This blog will explain the basics of the Plan Visualizer tool, which is the performance analysis tool inside HANA. The different sections show:
- How a plan can be created directly from HANA Studio,
- how and why you should invest in a consistency check before the analysis,
- what the overview page and the links to the analysis tools are good for,
- what is shown in the Tables Used list and how the synchronization into the plan works,
- what you should know about the selection – and the semi-join operators,
- how the timeline tool can be used to find the main processing bottlenecks,
- and where to get an overview of the executed plans.
Preface – The Example Statement
As an example, a rather simple statement is used, it is a join of two tables:
a.mandt, b.rldnr, a.bukrs, a.gjahr, a.belnr, b.docln, a.buzei
from BSEG as a
innerjoin ACDOCA as b
on b.rclnt = a.mandt
and b.rbukrs = a.bukrs
and b.gjahr = a.gjahr
and b.belnr = a.belnr
where a.mandt = ‘715’
and b.rldnr = ‘0L’
and b.docln = ‘000001’
and a.buzei = ‘001’
and a.gjahr = ‘2018’
–and a.gjahr = ‘2017’
–and a.gjahr = ‘2019’
–order by a.mandt, b.rldnr, a.bukrs, a.gjahr, a.belnr, b.docln, a.buzei
Technical remarks on the statement: It is just complicated enough to show selection and join operators which are the most important operators in PlanViz.

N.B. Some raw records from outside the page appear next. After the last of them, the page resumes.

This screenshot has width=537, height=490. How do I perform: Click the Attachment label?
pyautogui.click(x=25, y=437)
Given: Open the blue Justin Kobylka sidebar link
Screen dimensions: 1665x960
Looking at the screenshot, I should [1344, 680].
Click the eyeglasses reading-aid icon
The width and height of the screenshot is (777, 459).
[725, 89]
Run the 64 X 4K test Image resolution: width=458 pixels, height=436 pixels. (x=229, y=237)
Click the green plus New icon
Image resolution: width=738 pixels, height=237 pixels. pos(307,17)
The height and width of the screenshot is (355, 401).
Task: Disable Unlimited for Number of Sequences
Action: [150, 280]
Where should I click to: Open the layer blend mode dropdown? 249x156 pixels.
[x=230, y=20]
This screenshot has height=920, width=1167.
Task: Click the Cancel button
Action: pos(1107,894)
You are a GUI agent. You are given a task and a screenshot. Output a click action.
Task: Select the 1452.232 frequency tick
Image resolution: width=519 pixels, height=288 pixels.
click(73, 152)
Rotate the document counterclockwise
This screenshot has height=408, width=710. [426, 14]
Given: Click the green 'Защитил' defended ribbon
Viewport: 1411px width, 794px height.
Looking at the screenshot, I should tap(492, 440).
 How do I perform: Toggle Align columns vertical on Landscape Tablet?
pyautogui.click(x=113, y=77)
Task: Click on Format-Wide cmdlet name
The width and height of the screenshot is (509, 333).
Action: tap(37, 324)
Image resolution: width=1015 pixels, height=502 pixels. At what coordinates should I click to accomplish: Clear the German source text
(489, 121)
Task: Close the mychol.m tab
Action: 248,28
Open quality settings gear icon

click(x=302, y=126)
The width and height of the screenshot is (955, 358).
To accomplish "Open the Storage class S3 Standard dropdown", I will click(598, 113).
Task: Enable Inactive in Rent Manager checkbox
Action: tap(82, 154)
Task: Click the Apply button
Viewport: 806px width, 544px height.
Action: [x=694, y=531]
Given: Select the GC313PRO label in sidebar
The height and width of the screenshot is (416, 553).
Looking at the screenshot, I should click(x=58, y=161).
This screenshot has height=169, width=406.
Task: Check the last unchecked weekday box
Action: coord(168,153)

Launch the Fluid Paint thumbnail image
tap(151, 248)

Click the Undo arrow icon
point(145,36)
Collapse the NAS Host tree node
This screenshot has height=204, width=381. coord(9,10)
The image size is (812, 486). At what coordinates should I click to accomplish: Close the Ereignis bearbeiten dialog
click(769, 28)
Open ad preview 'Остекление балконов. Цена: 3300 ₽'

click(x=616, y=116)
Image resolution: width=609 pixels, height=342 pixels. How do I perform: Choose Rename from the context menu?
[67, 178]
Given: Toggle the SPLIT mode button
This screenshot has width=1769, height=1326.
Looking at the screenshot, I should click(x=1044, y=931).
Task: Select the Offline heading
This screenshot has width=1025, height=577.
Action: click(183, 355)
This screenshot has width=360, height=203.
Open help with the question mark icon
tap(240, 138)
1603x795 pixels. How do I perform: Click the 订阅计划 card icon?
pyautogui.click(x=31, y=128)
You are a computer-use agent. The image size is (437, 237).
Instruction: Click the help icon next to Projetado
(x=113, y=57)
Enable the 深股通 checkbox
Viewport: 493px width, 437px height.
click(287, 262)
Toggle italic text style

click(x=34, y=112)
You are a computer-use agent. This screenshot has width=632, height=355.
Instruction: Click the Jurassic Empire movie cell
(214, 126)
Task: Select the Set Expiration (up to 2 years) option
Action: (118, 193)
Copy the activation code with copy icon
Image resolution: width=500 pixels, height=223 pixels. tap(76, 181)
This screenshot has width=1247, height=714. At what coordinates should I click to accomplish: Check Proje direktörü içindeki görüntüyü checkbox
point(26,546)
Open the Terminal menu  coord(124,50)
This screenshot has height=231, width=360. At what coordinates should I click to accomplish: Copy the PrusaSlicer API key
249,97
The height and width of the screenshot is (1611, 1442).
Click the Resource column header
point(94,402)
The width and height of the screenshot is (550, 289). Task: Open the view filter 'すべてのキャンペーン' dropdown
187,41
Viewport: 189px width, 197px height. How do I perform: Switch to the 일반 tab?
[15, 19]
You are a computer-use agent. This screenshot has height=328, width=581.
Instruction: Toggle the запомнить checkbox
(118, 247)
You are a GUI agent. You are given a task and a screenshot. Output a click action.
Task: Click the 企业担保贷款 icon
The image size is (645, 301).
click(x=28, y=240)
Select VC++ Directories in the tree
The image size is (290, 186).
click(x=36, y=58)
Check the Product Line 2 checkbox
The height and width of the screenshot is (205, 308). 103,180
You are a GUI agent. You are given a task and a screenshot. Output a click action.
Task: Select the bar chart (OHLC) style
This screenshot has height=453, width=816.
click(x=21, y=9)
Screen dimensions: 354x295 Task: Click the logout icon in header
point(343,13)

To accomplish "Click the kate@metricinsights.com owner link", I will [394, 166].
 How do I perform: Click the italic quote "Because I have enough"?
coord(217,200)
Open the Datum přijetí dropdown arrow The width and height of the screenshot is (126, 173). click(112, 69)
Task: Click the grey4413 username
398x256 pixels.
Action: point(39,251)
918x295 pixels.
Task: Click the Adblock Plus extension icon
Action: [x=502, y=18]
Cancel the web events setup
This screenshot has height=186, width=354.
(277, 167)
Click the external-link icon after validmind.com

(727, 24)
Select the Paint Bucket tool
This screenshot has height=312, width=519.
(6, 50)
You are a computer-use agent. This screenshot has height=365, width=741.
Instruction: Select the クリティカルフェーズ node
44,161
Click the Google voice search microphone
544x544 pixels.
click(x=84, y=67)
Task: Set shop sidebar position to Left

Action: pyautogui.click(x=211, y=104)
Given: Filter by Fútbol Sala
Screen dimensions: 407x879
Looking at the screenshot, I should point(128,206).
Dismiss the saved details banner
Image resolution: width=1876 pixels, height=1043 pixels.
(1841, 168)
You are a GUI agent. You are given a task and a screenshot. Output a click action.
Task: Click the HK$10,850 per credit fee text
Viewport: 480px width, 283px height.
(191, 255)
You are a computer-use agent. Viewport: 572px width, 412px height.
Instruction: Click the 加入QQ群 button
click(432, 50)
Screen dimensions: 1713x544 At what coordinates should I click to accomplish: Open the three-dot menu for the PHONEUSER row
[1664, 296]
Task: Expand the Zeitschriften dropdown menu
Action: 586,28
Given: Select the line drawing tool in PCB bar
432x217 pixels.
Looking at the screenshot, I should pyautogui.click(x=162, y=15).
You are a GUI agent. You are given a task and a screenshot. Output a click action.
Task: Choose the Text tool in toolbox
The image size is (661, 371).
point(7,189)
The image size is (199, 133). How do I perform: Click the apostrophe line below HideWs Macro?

The two tables from financials are filled with some data in most systems. Please note, the displayed results and sizes are from a test system and not meaningful. The statement is artificial, but it can be adapted easily to other systems. The filter on gjahr controls the amount of processed data, the other filters produce a 1:1 join. The comments are statement alternatives which will be used also.
The real importance of the PlanVisualizer will become obvious, when the statements become more complicated, for example by CDS views, which are frequently used in the S/4HANA applications. The analysis of CDS views called from ABAP will follow in a future blog.
- Using PlanViz – How to Create a Useful Plan
Creating a plan for a statement in the HANA Studio is rather straightforward. First, you execute the statement a few times to see whether the runtime becomes stable.
Fig 1.a: Executing the SQL statement to get behavior without PlanVisualizer.
The first execution is usually much slower as the execution plan must be determined. Subsequent executions are fast as the execution plan can be taken from the plan cache. This is visible in the HANA Studio result:
Fig 1.b: Three successive measurements without PlanVisualizer.
In the HANA Studio editor, you mark the statement and select from the context menu, Visualize Plan -> Execute. The statement is executed again and creates the visualized plan.
Fig 1.c: Measurements with PlanVisualizer.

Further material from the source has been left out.